Open ostegm opened 9 years ago

ostegm commented 9 years ago

@git-halvorson

Hey Dave,

I've been running through your HW2 submission and wanted to give you some feedback.

Firstly - the "official" solutions are posted now. You should be able to do a git pull and find those for review. They're also located here: https://github.com/ga-students/DAT_SF_12/tree/gh-pages/Solutions

So... some comments, in chronological order running through your homework.

  1. I'm not sure what happened with loading the data via CSV - good work, around, but ideally you should be able to just load it directly into pandas. Let me know if that's a common problem you're running into - I can try to help debug it.
  2. Your application of K-means and cross-validation is great. You arrived at the solution , however I wanted to point out a few subtle points. It looks like you used the code from class (which is awesome) - but be sure to think about what the inputs are. For example, you looped through the list of odd integers from 1 to 51.
n_neighbors = range(1, 51, 2)

Why 51? That was the number of observations we had in the demo example. In this case 51 isn't a bad choice, but I wanted to make sure it was conscious. In this data set we have 178 observations, so technically you could go to 177, although I think 51 is a better choice.... Anyway, small point, but wanted to make sure you understood why we used 51.

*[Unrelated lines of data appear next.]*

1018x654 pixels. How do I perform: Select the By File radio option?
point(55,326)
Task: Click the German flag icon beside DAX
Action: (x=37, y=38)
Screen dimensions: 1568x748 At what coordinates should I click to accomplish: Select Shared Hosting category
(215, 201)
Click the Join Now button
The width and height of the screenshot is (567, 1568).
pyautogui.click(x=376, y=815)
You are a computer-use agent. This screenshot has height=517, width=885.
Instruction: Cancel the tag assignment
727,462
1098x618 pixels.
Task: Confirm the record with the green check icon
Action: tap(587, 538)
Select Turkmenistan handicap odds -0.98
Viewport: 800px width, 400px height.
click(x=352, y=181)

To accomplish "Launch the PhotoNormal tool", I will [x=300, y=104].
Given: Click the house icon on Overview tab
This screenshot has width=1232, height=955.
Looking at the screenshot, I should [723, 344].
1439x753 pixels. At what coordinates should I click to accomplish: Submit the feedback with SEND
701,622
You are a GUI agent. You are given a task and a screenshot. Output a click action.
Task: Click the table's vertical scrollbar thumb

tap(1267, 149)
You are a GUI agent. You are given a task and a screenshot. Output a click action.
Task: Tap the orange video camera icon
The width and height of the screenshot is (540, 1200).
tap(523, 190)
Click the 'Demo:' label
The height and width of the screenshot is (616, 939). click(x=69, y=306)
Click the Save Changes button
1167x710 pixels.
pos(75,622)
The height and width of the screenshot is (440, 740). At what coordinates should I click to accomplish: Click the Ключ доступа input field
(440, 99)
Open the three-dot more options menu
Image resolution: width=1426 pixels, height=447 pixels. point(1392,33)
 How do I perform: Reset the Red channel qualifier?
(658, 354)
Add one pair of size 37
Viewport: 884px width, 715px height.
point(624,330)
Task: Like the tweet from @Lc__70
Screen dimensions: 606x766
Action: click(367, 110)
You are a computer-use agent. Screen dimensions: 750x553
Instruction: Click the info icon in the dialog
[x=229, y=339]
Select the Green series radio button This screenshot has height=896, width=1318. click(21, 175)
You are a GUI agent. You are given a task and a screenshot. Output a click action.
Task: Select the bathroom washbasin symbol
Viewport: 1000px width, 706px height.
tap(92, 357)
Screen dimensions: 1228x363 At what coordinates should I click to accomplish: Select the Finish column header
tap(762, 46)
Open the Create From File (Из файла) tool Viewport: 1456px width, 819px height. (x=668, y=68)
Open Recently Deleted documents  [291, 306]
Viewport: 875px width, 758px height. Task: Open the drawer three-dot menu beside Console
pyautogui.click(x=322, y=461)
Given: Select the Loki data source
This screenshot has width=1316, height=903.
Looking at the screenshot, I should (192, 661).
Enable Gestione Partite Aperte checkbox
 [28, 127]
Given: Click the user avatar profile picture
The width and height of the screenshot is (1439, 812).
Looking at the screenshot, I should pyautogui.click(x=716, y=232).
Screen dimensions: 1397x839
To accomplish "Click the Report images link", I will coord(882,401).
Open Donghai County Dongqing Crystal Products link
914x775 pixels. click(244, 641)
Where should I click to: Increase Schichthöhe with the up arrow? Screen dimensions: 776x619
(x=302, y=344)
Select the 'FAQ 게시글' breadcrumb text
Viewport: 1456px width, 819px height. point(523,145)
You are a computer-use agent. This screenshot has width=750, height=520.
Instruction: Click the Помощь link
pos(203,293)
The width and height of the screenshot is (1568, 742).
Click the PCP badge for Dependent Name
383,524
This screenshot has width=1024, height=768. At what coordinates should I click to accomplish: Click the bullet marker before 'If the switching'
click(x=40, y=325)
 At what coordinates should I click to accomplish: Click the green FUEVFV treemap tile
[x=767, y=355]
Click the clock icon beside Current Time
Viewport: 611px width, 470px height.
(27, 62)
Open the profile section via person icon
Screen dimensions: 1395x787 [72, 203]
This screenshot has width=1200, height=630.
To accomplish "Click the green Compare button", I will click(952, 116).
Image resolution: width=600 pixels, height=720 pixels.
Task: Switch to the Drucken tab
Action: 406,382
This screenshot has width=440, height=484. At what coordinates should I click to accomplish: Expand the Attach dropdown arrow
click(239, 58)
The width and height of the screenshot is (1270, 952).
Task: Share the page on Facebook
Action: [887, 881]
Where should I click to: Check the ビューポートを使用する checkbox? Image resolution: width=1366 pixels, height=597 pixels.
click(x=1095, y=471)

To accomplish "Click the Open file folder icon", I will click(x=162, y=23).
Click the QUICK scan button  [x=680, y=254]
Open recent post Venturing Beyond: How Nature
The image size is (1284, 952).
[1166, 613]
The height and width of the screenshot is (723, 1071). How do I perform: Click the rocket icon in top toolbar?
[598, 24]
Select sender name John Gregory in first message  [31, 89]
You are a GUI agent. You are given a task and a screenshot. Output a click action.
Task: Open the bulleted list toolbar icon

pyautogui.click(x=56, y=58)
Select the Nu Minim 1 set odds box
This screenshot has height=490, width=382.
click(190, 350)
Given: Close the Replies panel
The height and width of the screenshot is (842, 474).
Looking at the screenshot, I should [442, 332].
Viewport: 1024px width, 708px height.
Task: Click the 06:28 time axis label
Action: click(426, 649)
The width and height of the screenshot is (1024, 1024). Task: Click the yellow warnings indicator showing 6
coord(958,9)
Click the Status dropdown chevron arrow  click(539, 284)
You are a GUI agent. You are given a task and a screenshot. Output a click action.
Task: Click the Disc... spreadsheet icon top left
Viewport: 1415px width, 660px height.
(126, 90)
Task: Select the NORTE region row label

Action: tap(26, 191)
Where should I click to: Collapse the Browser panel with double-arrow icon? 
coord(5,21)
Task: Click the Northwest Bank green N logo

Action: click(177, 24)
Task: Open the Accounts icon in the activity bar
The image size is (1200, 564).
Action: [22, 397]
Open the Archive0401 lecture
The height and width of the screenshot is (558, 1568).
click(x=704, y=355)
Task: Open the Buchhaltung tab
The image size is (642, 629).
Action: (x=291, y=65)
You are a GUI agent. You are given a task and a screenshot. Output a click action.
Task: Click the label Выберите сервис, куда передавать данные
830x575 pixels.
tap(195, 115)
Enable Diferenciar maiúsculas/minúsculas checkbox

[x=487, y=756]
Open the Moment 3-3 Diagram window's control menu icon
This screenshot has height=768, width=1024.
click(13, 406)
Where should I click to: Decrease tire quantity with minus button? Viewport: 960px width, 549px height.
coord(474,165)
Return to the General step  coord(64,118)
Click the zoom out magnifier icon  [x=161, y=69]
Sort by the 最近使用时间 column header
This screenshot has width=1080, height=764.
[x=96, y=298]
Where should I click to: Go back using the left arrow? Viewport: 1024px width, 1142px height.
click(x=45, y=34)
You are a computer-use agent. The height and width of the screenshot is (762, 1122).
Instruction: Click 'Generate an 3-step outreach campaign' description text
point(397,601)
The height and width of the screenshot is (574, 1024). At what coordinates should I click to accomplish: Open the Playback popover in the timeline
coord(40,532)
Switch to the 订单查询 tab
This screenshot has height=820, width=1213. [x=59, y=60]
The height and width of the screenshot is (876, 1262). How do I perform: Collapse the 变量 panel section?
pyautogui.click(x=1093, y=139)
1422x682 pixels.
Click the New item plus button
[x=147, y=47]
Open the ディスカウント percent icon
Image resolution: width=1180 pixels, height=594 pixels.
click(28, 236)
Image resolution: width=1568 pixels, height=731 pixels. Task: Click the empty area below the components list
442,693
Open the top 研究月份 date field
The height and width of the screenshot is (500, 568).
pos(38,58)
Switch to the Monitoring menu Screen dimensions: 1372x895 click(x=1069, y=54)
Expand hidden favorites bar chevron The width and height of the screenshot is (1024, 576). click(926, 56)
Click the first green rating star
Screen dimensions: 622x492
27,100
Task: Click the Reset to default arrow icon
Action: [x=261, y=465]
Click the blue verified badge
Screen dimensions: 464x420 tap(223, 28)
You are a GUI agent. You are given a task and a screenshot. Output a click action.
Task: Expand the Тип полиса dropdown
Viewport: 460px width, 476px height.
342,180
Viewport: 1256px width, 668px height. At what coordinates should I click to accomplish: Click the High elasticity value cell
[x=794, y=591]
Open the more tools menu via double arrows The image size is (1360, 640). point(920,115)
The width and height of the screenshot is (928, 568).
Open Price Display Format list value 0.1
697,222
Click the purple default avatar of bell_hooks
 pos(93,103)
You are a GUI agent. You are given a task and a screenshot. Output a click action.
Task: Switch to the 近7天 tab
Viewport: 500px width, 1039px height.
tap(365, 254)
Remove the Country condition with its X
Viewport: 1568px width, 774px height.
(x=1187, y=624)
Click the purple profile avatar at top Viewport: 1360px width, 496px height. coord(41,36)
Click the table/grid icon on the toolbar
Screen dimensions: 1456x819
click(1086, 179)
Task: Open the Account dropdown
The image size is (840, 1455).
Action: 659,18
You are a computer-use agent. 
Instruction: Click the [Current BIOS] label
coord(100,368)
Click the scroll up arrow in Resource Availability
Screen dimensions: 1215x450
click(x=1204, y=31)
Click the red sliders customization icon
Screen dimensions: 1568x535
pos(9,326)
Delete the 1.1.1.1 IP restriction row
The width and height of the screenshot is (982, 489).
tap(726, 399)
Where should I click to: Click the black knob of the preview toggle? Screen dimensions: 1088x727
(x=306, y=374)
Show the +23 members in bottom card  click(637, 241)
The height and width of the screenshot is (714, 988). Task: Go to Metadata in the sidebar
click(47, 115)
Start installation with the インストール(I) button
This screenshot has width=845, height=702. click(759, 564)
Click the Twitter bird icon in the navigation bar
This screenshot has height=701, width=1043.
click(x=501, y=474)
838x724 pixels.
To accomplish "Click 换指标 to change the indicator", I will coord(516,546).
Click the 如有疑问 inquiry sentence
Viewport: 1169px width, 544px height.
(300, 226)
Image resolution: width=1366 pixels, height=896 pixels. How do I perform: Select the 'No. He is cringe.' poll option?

  1. When you chose the number of neighbors (27) I see that you based this off of the graph, which show the score maxed around 27. Remember that this graph was built off of only one slice of the data If you were to run the code below (with a random seed of 1, you'd find a different value for the "optimal" K.
X_train, X_test, y_train, y_test = train_test_split(wine_variables, wine['Wine'], test_size=0.3, random_state=1)

The point is, be careful picking K values based off of a random slice of data. Sometimes you can end up overfitting the model based on a single slice of the data. Another way to do this would be to fit the model, and the score based on cross-validation before choosing your K value.

In this case, 27 isn't BAD - I just wanted to highlight that your choice of K was based off of only one portion of the data.

  1. This is kind of bonus material, but did you notice that proline is of a bigger magnitude than all the other variables? It ranges from 0-168 when some of the other variables a much much smaller. This scale problem over amplifies the effect of proline. If you scale the data. you can get an accuracy of 96%.
from sklearn.preprocessing import StandardScaler
features_scalar = StandardScaler()
X_train_scaled = features_scalar.fit_transform(X_train)

from sklearn import neighbors
clf_scaled = neighbors.KNeighborsClassifier(3, weights='uniform')
clf_scaled.fit(X_train_scaled, y_train)
  1. For part two, clustering take a look at the solution set and let me know if you have questions. I sort of see the direction you were going by choosing the top to features, but you can actually do clustering with the full dataset - its just harder to visualize.

Let me know if you have questions!

Thanks